No one should ever resort to bullying as a means to achieve their wishes- it’s twisted and vile- and especially a man of his position. As a ‘representative’ of the people, he should demonstrate greater savoir faire than to stoop so low as to humiliate his staff. Alas, he built his throne on bedrock and settled for the lowest.

Outraged by the investigation, and wrapped in an arrogant overconfidence adorned with a bow, Raab petulantly declared that if he were found to have been involved in any cases of bullying, he would resign. Whether a good-natured act of individual ministerial responsibility, or a badly aimed bullet to his own foot, Raab was true to his word. He didn’t go quietly, however. Affronted by the findings detailed in the report, Raab contended that it was flawed and inaccurate. (The 60 pages describing undermining and aggressive behaviour would suggest otherwise, Dominic.) His resignation letter to Rishi Sunak, which was accepted with “great sadness”, was devoid of sufficient remorse and humility.

Raab went even further, in attempting to turn the tables and play victim by claiming that the situation was an attack against him by the civil service. His article in the Telegraph, however, shed more light on the situation (and condemned him even further.) Upholding his rejection of the report’s findings, the Deputy PM determined that the standards to which his behaviour was held “set a dangerous precedent” for MPs’ flexibility of conduct. Raab then seized the opportunity to convince the country he was not a bully with an ill-disguised threat- “the people of Britain will pay the price for this Kafkaesque saga”. Really putting some elbow grease into hammering the last nail into his own coffin, there. After feeling the injustices against him had been sufficiently expressed, he left with all the decorum of a screaming toddler. Well done for maintaining your dignity, Raab.
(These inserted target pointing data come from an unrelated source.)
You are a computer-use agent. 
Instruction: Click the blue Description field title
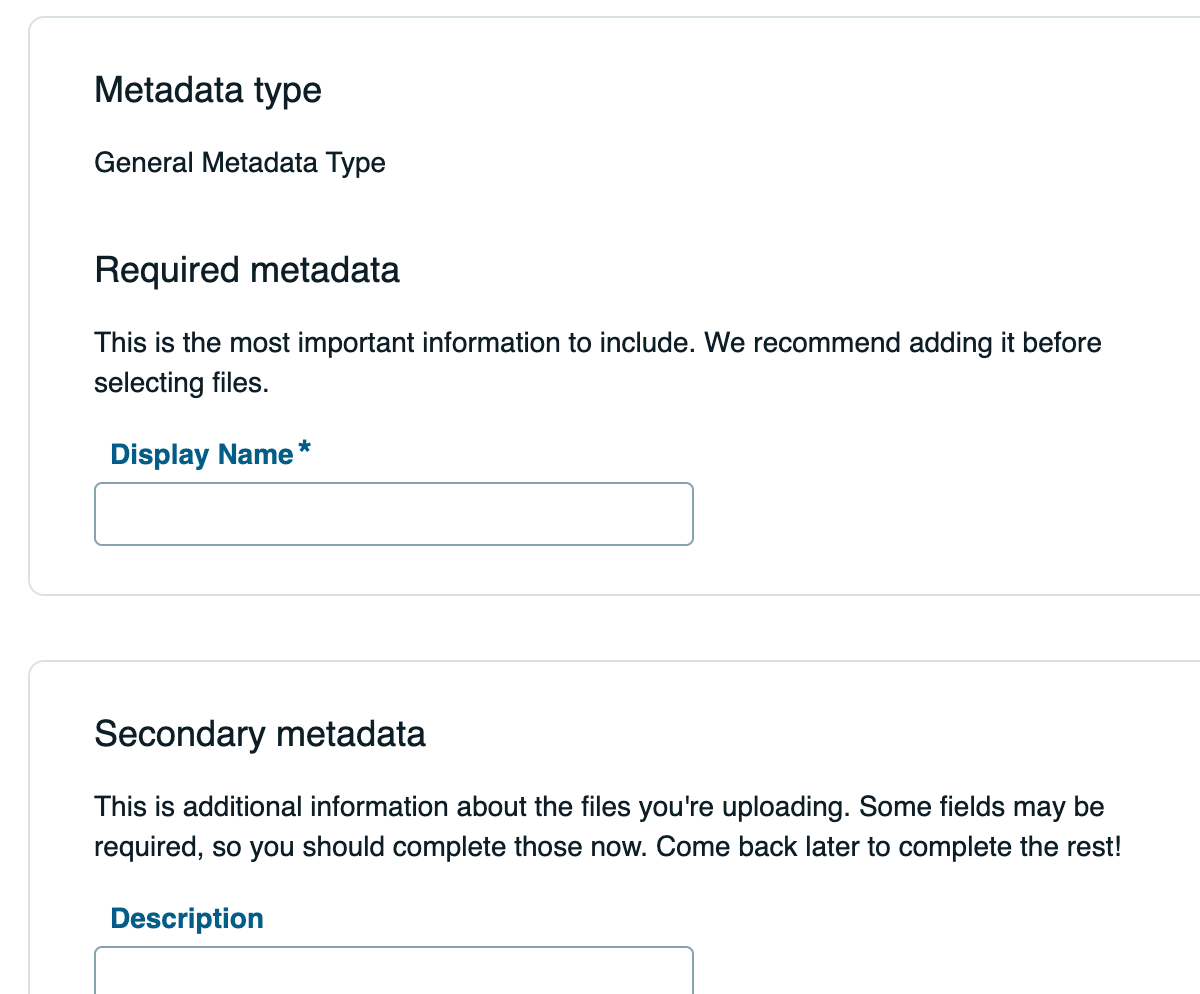coord(186,918)
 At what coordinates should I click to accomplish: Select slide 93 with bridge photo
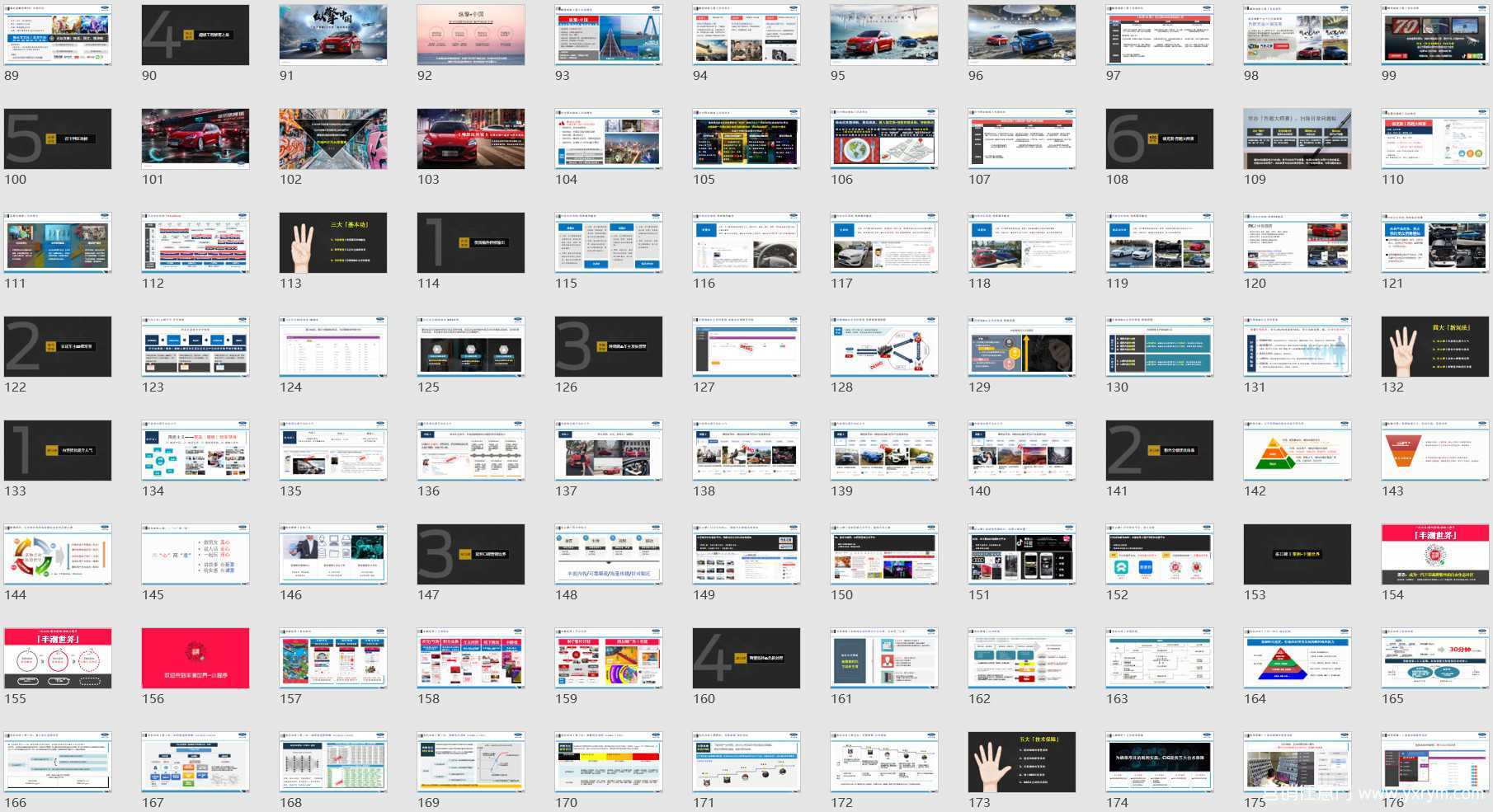609,35
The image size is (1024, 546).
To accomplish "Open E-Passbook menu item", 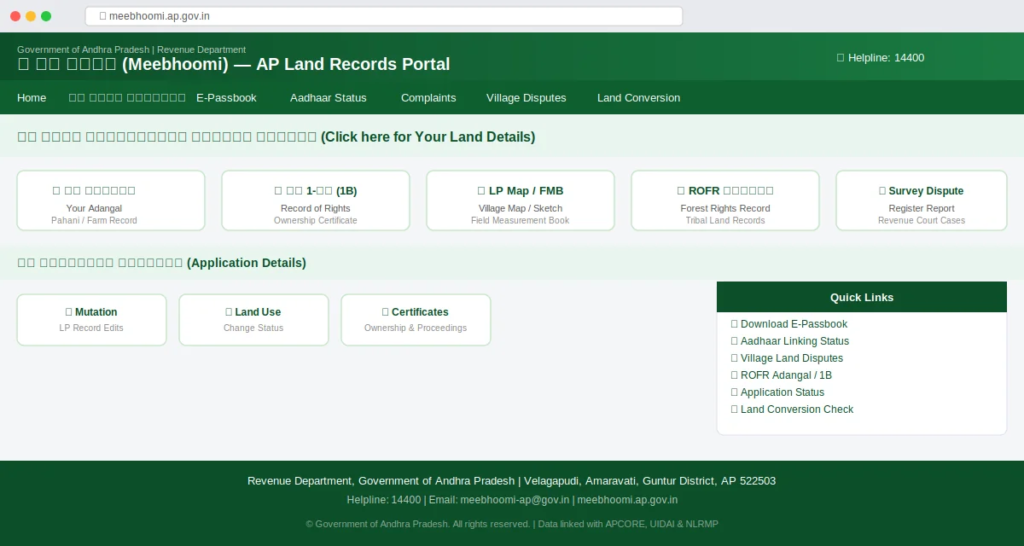I will (226, 98).
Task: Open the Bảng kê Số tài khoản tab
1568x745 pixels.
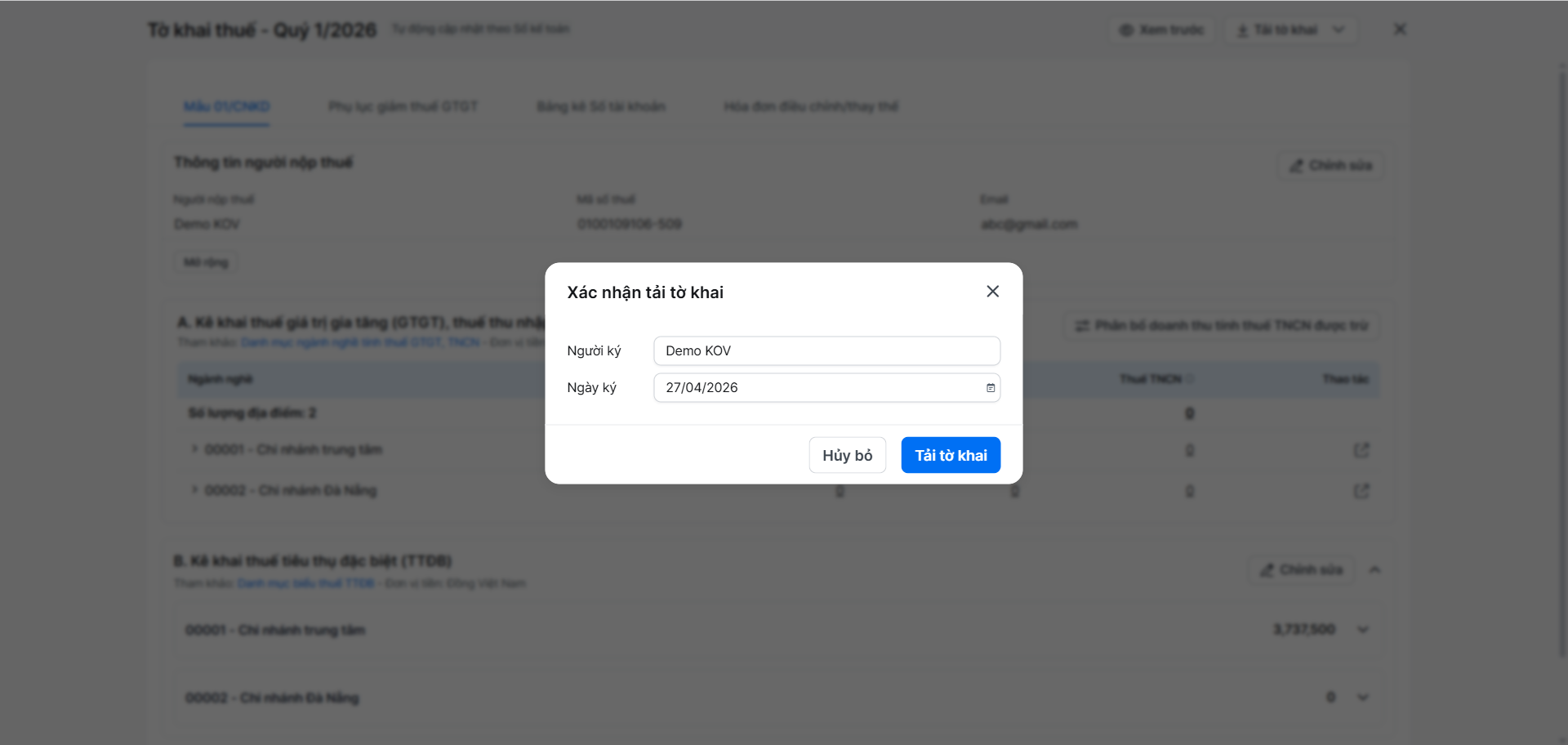Action: 600,107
The inquiries into his behaviour do not stop at his resignation, however. Calls for further action to be taken are circulating, with a new complaint being filed to the Parliamentary Commissioner for Standards arguing that the behaviour may demonstrate “serious breaches of the code of conduct”, and that his letter to the Telegraph did not demonstrate the amiability and respect expected from MPs towards their staff and colleagues. In the wake of such behaviour, some are pushing for him to be ousted from Parliament altogether.

As a disgruntled constituent of Raab in his Esher and Walton seat, the circulating whispers of possibility that he will be removed as a Tory MP following the revelation of his conduct are enthralling to me. Being the Conservatives’ greatest competition for the seat, the Liberal Democrats have been quick to the mark in pressuring Raab’s remission from the constituency, no doubt keeping their fingers crossed in eager hopes of a by-election. Party leader Ed Davies determined that the Conservatives must send the correct message about bullying, and use Raab as an example that it will not be tolerated. So, after enduring years under Raab’s Conservative safe seat, maybe this is the window of opportunity I have been staring wistfully out of finally opening.

Amidst the ashes of the Deputy Prime Minister’s legacy, perhaps there is a broader tale of responsibility and ownership here. As Parliament witnessed the graceless exit of a man who seemed surprised and outraged that his actions could possibly have consequences – after all, politicians can get away with pretty much anything, right? The report, however, looms over MPs as an omen of accountability.